Nipype aims to connect different fMRI software packages (spm, fsl, etc) so that you can program a reproducible set of steps. Your preprocessing could mix programs (e.g. smooth in one program, realign in another), and it should be easier to switch a step from one program to another (e.g. smooth in fsl instead of spm) with relatively few changes to the program.

I like that Nipype makes it possible to reproduce and share analysis steps; the current procedures are far too messy and error-prone. Nipype looks to require a fair bit of programming skill (python), however, as you're coding at a step above the underlying routines/programs: to do it properly you'd need a decent understanding of both nipype and the programs it's calling (from fsl or whatever).

Nipype strikes me as most useful to a skilled programmer wanting to run several versions of an analysis (e.g. with different motion-correction algorithms) or the same analysis many, many times (lots of subjects). It makes it more straightforward to make an established set of analysis steps (such as preprocessing) available to other people. It's hard to tell without trying it out, but it looks like a nipype program could be set up to be run by someone that doesn't know the underlying routines (e.g. an RA running the same preprocessing steps on a new group of subjects).

I have concerns about missing errors, specifying options, and stability. It's often necessary to check initial output before moving to the next step in the pipeline; these errors would need to be caught somehow (go back and check intermediate files?). Most routines have many options (e.g. FWHM, interpolation algorithm). Does Nipype set the default values? Making every single option visible through Nipype seems daunting, which is one of my concerns about stability: Nipype will need to be updated any time one of the underlying programs is updated. And installation would likely be non-trivial (all the necessary dependencies and paths), unless it's run in NeuroDebian.

A few final thoughts: First, I've had terrible troubles before with left/right image flipping and shifting centerpoints when changing from one software package to another (and that's not even thinking about changing from one atlas to another). Trying to make packages that have different standard spaces play nicely together strikes me as very non-trivial (I don't mean code-wise, I mean keeping track of alignment). Second, would there be a benefit to using Nipype if the pipeline only includes one program (e.g. why Nipype instead of spm8 batching)? It seems in this case it might just be adding extra complication: the need to learn the program options, plus the Nipype code.

So will I recommend we try Nipype right now? No. But I'll keep an eye on it and am certainly willing to revise my opinion.

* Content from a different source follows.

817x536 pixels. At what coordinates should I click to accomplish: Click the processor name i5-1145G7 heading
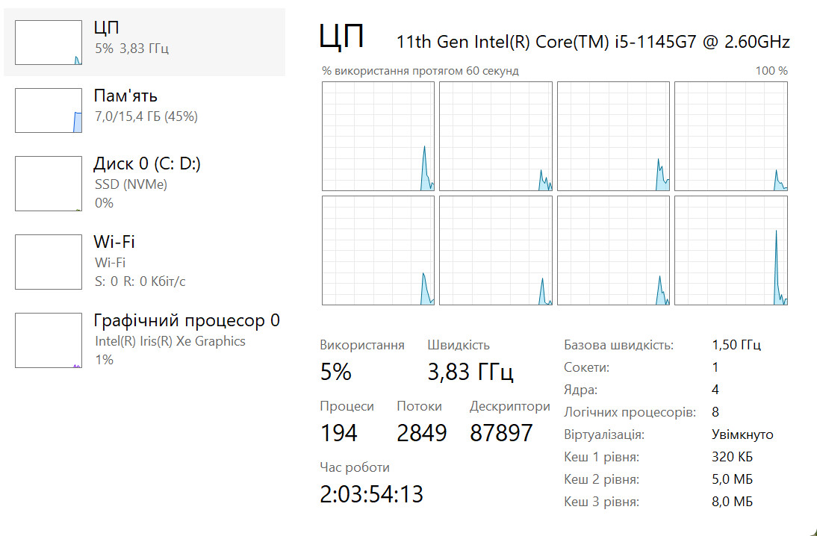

ResearchBlogging.org Gorgolewski K, Burns CD, Madison C, Clark D, Halchenko YO, Waskom ML, & Ghosh SS (2011). Nipype: a flexible, lightweight and extensible neuroimaging data processing framework in python. Frontiers in neuroinformatics, 5 PMID: 21897815

Thursday, July 12, 2012

but replications are possible

Considering the posts on all the reasons that fMRI findings can be dodgy and replications unlikely, I'll share some recent experiences I've had in which proper replications succeeded.

I can't go into any detail (yet), but this image is a few slices showing the results with the first dataset in red and the second in blue. We definitely tweaked the analysis of the first dataset a bit; I did as much of the tweaking as possible with a control classification rather than the real one, but I can't claim that all the choices were made on a priori principle. But I would claim that the choices were made without any data peeking for the second dataset: the blue blobs are the very first set of across-subjects results; just the analysis we used for the first dataset. And I'm extra-pleased by these results because they are properly independent: different scanner, different people, even different stimuli (but the same task and experimental questions, of course).

Within the last week I've actually had another case of replicating results in properly independent datasets; a completely different set of analyses than the blobs above. It's an anatomical ROI-based analysis, so I don't have pretty pictures to show, but the tables are very lovely.

So do not give up hope: replications are possible. But we must be very vigilant in our methods: we are all easy to fool.